次に、上記目的を達成するために本発明に係る抜取データ処理方法は、対象製品の製品ロットの抜取データから、製品規格外に存在する製品ロットの数量を推定する抜取データ処理装置で実行することが可能な抜取データ処理方法において、前記抜取データ処理装置は、対象製品の製品規格に基づく所定の特性値の上限値及び下限値の入力を受け付ける工程と、前記製品ロットの管理図に基づいて前記特性値の標準偏差の平均値を算出する工程と、前記製品ロットから抜き取った所定数のサンプルの測定データから、前記特性値の平均値を算出する工程と、算出した前記特性値の標準偏差の平均値及び前記特性値の平均値に基づいて、信頼度95%の信頼区間の前記特性値の平均値の上限値及び下限値を算出する工程と、前記特性値に関する測定器自体のバラツキを示す測定標準偏差を推定する工程と、算出した前記特性値の平均値が、入力を受け付けた前記特性値の上限値及び下限値のどちらに近いかを判断し、近い方に対応する前記信頼区間の前記特性値の平均値の上限値又は下限値を前記特性値の平均値として更新する工程と、前記特性値の標準偏差の平均値、及び前記測定標準偏差に基づいて、製品自体の前記特性値の標準偏差を推定する工程と、対象製品の製品規格に基づく所定の特性値の上限値を上回る不良品の割合である上側不良率、及び対象製品の製品規格に基づく所定の特性値の下限値を下回る不良品の割合である下側不良率を算出する工程と、算出した前記上側不良率及び前記下側不良率に基づいて良品率を算出する工程とを含むことを特徴とする。

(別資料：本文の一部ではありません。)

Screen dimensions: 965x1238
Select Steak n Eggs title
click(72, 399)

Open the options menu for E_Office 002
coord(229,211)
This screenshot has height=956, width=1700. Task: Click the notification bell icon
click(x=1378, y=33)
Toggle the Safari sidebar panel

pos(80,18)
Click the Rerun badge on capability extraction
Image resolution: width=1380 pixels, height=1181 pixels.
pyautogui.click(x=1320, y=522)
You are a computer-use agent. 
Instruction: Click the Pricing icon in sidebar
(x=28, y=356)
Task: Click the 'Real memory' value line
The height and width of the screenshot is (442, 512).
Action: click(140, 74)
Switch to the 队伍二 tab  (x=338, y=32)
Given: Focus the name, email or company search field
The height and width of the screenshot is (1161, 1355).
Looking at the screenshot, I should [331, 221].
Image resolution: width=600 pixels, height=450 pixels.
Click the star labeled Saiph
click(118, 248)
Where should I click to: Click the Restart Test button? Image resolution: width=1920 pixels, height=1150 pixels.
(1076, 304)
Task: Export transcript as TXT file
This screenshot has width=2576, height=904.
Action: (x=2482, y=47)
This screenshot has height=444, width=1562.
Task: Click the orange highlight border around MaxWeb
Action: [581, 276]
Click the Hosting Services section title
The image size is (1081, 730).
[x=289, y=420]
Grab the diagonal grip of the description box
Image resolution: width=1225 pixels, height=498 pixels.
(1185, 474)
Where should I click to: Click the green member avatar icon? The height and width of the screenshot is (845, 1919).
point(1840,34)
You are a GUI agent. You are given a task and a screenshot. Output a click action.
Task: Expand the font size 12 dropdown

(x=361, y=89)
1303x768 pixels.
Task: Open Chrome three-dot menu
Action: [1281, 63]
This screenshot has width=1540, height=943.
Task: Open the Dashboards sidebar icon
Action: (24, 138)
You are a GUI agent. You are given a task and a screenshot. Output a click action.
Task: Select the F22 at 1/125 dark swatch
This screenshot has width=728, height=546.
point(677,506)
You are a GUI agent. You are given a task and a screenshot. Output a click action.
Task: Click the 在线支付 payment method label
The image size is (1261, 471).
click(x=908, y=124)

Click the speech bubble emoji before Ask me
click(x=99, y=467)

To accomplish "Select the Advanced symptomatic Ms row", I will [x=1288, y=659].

次に、上記目的を達成するために本発明に係る抜取データ処理方法は、対象製品の製品ロットの抜取データから、製品規格外に存在する製品ロットの数量を推定する抜取データ処理装置で実行することが可能な抜取データ処理方法において、前記抜取データ処理装置は、対象製品の製品規格に基づく所定の特性値の上限値及び下限値の入力を受け付ける工程と、前記製品ロットの管理図に基づいて前記特性値の標準偏差の平均値を算出する工程と、前記特性値に関する測定器自体のバラツキを示す測定標準偏差を推定する工程と、前記特性値の標準偏差の平均値、及び前記測定標準偏差に基づいて、製品自体の前記特性値の標準偏差を推定する工程と、入力を受け付けた前記特性値の上限値と下限値との間で、順次、前記特性値の平均値を特定する工程と、特定された前記特性値の平均値ごとに、順次、対象製品の製品規格に基づく所定の特性値の上限値を上回る不良品の割合である上側不良率、及び対象製品の製品規格に基づく所定の特性値の下限値を下回る不良品の割合である下側不良率を算出する工程と、算出した前記上側不良率及び前記下側不良率に基づいて、順次、良品率を算出する工程とを含み、順次、算出された良品率が所定の閾値以上である前記特性値の平均値の区間を特定することで、対応するサンプルの抜取個数を算出することを特徴とする。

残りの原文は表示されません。